### Problems
1. In the Juan Ramón Solís profile, what position does he play?
2. Copy the Juan Ramón Solís profile word for word between "Personal information" and "Apps / (Gls)", inclusive.
3. Continue the Juan Ramón Solís profile, starting after its final sentence.
**** Page extract ****
Juan Ramón Solís

Personal information
- Full name: Juan Ramón Solís Barragán
- Date of birth: June 14, 1984 (age 41)
- Place of birth: Chitré, Herrera, Panama
- Height: 1.77 m (5 ft 10 in)
- Position: Defensive midfielder

Youth career
- Pan de Azúcar
- 1999: Sporting'89

Senior career*
- Years: Team / Apps / (Gls)
- 2002–2006: San Francisco / 66 / (5)
- 2005: Envigado
- 2007: Águila / 25 / (1)
- 2007–2012: San Francisco / 56 / (6)
- 2010: Belize Defence Force
- 2013: Sporting San Miguelito / 32 / (0)
- 2014–2015: Plaza Amador / 28 / (1)

International career^{‡}
- 2003–2010: Panama / 25 / (2)

= Juan Ramón Solís =

Panamanian footballer (born 1984)

Juan Ramón Solís Barragán (born June 14, 1984) is a retired Panamanian football midfielder.
**** Raw records ****
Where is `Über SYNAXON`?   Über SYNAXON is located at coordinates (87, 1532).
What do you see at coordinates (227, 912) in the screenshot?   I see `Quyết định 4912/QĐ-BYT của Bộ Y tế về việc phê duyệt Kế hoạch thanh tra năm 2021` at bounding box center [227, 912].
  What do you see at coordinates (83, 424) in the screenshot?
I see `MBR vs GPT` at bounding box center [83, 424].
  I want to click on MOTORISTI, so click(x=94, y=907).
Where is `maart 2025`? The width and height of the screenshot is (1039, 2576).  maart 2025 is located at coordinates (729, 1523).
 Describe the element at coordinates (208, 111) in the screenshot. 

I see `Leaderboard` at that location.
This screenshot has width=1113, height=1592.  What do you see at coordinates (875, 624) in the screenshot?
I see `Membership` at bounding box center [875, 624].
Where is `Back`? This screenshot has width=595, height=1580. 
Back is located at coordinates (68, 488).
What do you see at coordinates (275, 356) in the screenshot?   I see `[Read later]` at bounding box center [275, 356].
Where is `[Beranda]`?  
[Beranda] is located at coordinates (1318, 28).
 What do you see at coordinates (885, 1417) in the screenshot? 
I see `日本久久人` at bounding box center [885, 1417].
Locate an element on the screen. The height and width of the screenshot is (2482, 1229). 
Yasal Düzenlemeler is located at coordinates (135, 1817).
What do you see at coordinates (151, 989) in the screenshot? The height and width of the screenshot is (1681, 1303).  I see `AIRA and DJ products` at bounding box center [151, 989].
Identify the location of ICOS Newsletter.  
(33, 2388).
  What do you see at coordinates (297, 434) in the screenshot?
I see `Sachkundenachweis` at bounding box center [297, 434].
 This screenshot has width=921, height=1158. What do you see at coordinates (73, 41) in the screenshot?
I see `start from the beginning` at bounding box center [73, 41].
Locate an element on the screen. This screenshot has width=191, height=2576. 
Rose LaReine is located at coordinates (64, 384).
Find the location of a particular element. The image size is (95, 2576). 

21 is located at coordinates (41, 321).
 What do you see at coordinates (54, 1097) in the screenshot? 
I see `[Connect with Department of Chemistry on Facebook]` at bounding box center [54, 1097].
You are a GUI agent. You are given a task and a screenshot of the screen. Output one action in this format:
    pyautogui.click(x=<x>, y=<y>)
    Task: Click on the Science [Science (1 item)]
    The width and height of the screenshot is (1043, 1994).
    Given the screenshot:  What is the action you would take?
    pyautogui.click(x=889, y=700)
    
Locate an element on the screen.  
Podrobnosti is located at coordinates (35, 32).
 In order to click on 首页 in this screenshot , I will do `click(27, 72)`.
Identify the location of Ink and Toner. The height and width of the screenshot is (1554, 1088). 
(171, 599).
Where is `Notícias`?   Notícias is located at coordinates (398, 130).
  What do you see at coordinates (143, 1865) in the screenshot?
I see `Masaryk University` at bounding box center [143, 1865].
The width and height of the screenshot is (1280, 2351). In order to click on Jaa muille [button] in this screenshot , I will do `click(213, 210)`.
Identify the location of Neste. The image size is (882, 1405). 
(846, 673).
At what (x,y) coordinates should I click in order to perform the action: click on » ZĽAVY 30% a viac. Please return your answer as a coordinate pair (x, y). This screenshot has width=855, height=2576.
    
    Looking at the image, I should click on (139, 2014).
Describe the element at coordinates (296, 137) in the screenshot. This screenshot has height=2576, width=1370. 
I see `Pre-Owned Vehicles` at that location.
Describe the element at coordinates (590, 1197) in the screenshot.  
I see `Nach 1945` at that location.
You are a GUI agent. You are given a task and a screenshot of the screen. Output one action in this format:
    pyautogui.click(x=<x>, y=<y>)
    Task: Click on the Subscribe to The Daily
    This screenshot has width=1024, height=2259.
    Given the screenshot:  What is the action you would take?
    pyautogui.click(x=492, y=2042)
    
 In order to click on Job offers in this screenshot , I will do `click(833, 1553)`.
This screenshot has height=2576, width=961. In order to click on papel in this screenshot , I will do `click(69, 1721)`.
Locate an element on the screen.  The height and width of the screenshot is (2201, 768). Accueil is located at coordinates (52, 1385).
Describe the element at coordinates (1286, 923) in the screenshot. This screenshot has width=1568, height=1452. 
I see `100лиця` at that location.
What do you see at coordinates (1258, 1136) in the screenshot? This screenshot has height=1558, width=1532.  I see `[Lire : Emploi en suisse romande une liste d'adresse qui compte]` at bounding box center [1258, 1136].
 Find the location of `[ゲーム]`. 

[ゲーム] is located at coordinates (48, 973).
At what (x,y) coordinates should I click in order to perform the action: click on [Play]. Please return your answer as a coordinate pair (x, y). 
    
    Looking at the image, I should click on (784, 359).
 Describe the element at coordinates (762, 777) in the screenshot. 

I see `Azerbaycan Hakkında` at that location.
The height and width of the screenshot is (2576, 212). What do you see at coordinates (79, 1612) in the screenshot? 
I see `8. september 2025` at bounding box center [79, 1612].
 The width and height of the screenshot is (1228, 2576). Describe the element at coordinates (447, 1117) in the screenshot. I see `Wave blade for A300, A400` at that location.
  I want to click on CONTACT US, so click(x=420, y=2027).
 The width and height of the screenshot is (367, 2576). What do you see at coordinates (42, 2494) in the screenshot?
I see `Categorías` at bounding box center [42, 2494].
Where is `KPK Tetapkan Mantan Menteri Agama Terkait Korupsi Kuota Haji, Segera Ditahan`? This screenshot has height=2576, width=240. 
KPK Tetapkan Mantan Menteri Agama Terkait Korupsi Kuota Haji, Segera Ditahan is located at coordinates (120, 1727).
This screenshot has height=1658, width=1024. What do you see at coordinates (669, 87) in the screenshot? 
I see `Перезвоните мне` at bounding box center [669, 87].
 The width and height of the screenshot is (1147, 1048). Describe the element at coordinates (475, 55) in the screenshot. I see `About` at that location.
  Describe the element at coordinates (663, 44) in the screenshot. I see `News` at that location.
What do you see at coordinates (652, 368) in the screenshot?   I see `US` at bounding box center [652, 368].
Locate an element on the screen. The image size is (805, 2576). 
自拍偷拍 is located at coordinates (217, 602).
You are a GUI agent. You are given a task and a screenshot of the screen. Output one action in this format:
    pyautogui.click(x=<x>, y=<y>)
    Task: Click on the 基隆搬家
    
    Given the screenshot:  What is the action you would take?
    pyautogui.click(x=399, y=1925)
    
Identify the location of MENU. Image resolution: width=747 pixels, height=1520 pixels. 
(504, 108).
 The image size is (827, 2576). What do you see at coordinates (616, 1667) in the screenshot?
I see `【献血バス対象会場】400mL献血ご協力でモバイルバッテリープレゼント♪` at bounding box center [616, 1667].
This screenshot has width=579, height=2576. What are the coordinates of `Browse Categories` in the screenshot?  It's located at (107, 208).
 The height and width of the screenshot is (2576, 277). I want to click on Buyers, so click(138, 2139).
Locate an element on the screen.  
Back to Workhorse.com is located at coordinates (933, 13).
****
### Responses per task
1. Defensive midfielder

2.
Personal information
- Full name: Juan Ramón Solís Barragán
- Date of birth: June 14, 1984 (age 41)
- Place of birth: Chitré, Herrera, Panama
- Height: 1.77 m (5 ft 10 in)
- Position: Defensive midfielder

Youth career
- Pan de Azúcar
- 1999: Sporting'89

Senior career*
- Years: Team / Apps / (Gls)

3.
==Club career==
Juanra played in the Pan de Azúcar youth teams and made his senior debut in 1999 for Sporting '89, then played for San Francisco and moved abroad to play in Colombia with Envigado in 2005 and for Salvadoran side Águila in February 2007. He returned for another lengthy spell at San Francisco and moved to Sporting San Miguelito in January 2013, only to leave them in October 2013 after he claimed the club owed him money. He was snapped up by Plaza Amador in January 2014.

He retired in December 2014, after several knee injuries had hampered his career.

==International career==
Solís participated in the 2003 FIFA World Youth Championship held in the United Arab Emirates as captain of the first Panama representative football team who qualified to the final phase of any football World Cup.

He made his senior debut for Panama in a February 2003 UNCAF Nations Cup match El Salvador and has earned a total of 25 caps, scoring 2 goals. He represented his country in 4 FIFA World Cup qualification matches and played seven matches at the 2003 and 2005 UNCAF Nations Cups.

His final international was an October 2010 friendly match against Cuba.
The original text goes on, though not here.